-- START Extract provided --
Kinahan sidekick laundered €350k a day in drug profits before arrest, Spanish cops claim

A key sidekick to Daniel Kinahan helped launder up to €350,000 in drug profits every day for 18 months, Spanish cops have claimed.

They estimated Irish citizen Johnny Morrissey’s scam saw him wash up to €200m for Kinahan, 45, in an 18-month period.

Detectives claim they have smashed the most important international criminal organisation in Spain specialising in cleaning dirty cash by arresting Morrissey, 62, at his Costa del Sol home on Monday.

READ MORE: Dramatic footage shows Kinahan enforcer being arrested in Spain

And in a fascinating insight into the criminal organisation led by Daniel Kinahan and his father Christy, 64 and brother Christopher, 41, Spanish detectives revealed they believed the cash had not been physically moved out of Spain.

They claimed it was spread throughout the world using an ancient money transfer system called Hawala.

The informal method of moving money, originating from an Arabic term for transfer or trust and involving a network of brokers, is known to have been adopted by criminal gangs who use code numbers or tokens like banknotes torn in half to prove cash is due.

A spokesman for the Civil Guard, in the police force’s first comments since the arrests of three people including Morrissey and his wife Nicola on Monday near Marbella, said: “The Civil Guard, through an operation dubbed Whitewall, has smashed the most important international criminal organisation that operated in Spain dedicated to money laundering.
-- END Extract provided --
-- START Items --
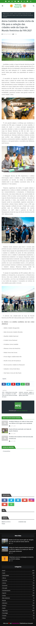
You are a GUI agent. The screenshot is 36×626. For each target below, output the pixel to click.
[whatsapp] (24, 1)
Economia (18, 585)
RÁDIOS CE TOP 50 (6, 521)
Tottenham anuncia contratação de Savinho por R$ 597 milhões (21, 558)
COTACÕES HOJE (22, 521)
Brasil (18, 570)
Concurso (18, 580)
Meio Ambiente (18, 598)
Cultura (18, 583)
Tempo (3, 523)
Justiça (18, 595)
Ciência (18, 578)
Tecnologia (18, 613)
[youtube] (18, 1)
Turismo (18, 615)
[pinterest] (15, 1)
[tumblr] (21, 1)
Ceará (18, 573)
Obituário (18, 603)
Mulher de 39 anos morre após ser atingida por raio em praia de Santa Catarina (21, 540)
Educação (18, 588)
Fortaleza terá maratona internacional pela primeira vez (21, 437)
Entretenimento (18, 590)
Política (18, 605)
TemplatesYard (15, 623)
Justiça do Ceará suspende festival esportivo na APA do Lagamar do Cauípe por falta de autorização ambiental (21, 549)
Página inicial (6, 13)
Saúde (18, 608)
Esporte (11, 13)
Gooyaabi (30, 623)
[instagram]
-- END Items --
Description of the task: Carry on the news report about the Kinahan money-laundering arrests in Spain from the point at which it ends.

Task answer:
“In a little over a year and a half they could have laundered more than EUROS two hundred million through the system known as Hawala.”

It emerged overnight Morrissey, identified by US authorities in April as one of seven leaders of the Kinahan Organised Crime Gang, had been held on suspicion of money laundering at his Costa del Sol home.

His wife Nicola, the CEO of a Glasgow-based vodka firm called Nero Drinks police are saying was used as a front, was also held although she was released after a court appearance on Wednesday. She is thought to have been freed on bail and remain under investigation although officials could not be reached early yesterday morning for comment.

The pair were pictured in handcuffs after their detentions, with Morrissey trying to cover his face and Nicola raising her middle finger to photographers as she was led away.

Johnny Morrissey was handcuffed by Spanish cops during a raid at his home (Guardia Civil)

Yesterday the Civil Guard released footage of the bald-headed Greater Manchester-raised expat sat bare-chested in a pair of tropical shorts in a chair as police searched his home.

Officers were also filmed putting wads of confiscated cash through counting machines and searching cars at a separate address which were allegedly used to move money and drugs in hidden compartments.

Monday’s arrests took place after a lengthy probe led by the Civil Guard Unit’s elite Central Operative Unit, responsible for the investigation and prosecution of the most serious forms of crime and organised crime.

Officers from the Garda, Britain’s National Crime Agency, Europe and the powerful US DEA law enforcement agency, took part in the culmination of the police operation.

And Paul Cleary, the assistant commissioner who is currently in charge of Garda investigations into Kinahan and other mobs, yesterday promised the international crackdown on the gang would continue.

He said: “The actions that have taken place over the past few days in Spain, highlight the resilience and determination of international law enforcement to combine our resources to disrupt and dismantle criminal networks.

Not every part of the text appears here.